The gold market saw quite a run-up from March through May, crossing $720 an ounce. Since then, there has been a period of consolidation, or flatness. But in just the past few days, we've had a confluence of factors giving gold a renewed shine for investors. A weak U.S. dollar, strong crude oil prices, and uncertainty about Iran and Middle East tensions in general have been supportive of a rebound. In the wake of the June 29, 2006, Federal Reserve policy meeting, COMEX gold futures spiked up to a three-week high. We've also seen London gold prices spike to a one-month high on speculation the European Central Bank will quicken its pace of interest rate increases.
The Fed raised its key short-term lending rate a quarter-point to 5.25 percent, but comments released after the meeting were perceived as a little more dovish as to future policy actions. The gold market subsequently took off amid a sense that the Fed may be changing their policy outlook, and an end to its series of interest rate hikes may be at hand. I think this tends to favor a bullish condition for gold, but there are some key economic reports that bear watching. If we see signs of inflation in the Consumer Price Index report, that could trigger the Fed into more rate hikes, so that's something we'll want to be watching. On Friday July 7, we have monthly employment data released, and that will likewise be a key number for participants in this market. With the post-Fed meeting move, I think we've seen a lot of small speculators jump back into this market. We've also seen some traders tallying up the overall positive performance of metals funds, and may be jumping back in.
However, we still haven't seen the funds jump in the market on the buy side as aggressively as they did earlier in the year. I think we need to see that activity to see a major move higher in gold futures, or an increase in Mid-East tensions.
Looking at the technical picture, we saw old resistance at $590 an ounce in front-month gold futures taken out strongly Thursday afternoon following the Fed meeting, and also $600. I see the next resistance at about $628, and think a close above $637 could really pose a significant reversal and a major new uptrend.
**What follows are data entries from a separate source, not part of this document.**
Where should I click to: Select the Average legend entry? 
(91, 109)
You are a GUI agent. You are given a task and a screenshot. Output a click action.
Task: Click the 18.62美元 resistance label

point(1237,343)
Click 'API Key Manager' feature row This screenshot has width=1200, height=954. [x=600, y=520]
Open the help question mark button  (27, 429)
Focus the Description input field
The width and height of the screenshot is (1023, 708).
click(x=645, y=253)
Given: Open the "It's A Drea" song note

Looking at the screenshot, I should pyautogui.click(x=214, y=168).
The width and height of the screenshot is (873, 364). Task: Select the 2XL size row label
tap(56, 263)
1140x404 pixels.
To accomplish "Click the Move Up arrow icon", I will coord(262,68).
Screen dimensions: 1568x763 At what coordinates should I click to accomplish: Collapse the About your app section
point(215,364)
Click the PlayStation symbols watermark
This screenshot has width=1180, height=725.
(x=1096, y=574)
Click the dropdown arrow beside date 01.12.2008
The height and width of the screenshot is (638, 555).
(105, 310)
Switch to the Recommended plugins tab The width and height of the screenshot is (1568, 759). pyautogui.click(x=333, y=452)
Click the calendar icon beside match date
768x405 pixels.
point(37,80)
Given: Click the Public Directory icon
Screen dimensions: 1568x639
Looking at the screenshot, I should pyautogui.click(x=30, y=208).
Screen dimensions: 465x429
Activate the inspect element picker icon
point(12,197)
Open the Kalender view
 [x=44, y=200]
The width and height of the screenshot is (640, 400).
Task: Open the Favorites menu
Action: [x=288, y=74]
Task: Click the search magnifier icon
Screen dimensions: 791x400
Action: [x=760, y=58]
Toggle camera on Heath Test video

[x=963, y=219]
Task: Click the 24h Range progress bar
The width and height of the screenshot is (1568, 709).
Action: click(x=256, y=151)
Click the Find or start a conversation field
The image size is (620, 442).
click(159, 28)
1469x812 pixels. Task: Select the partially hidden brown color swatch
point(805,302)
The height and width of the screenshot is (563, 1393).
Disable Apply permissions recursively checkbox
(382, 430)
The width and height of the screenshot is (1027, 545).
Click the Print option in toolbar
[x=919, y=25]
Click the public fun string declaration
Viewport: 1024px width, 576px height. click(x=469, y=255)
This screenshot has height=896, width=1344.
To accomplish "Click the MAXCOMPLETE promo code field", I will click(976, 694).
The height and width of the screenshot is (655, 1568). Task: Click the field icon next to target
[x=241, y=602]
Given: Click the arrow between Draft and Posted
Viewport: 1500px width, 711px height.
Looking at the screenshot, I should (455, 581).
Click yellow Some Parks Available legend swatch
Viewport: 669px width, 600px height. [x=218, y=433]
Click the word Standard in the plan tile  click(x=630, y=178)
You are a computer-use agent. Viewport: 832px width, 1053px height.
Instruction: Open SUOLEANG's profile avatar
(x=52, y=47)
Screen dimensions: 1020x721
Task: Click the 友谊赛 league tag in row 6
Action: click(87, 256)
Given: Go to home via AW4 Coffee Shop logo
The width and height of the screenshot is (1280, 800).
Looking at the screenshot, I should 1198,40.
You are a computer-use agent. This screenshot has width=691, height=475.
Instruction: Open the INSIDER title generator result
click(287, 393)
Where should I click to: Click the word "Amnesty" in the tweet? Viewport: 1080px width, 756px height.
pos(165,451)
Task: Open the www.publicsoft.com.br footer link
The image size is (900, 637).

As far as support, I'm watching $608, $600, and $594. Gold could test the low $580s if that level fails to hold. I'd advise you to buy this market on dips, and position yourself at support levels with stops. Again, keep an eye on upcoming economic data and developments in the Middle East.
There is still some uncertainly in the market. Gold is more attractive to investors when we get uncertainty, and tends to be a safe haven. I do think we'll see more money shift to the gold market and I am looking for further gains.
Greg Milkovich is a Senior Market Strategist with Lind Plus, Lind-Waldock's broker-assisted division. He can be reached at 866-631-6216 or via email at gmilkovich@lind-waldock.com to discuss this topic, or others.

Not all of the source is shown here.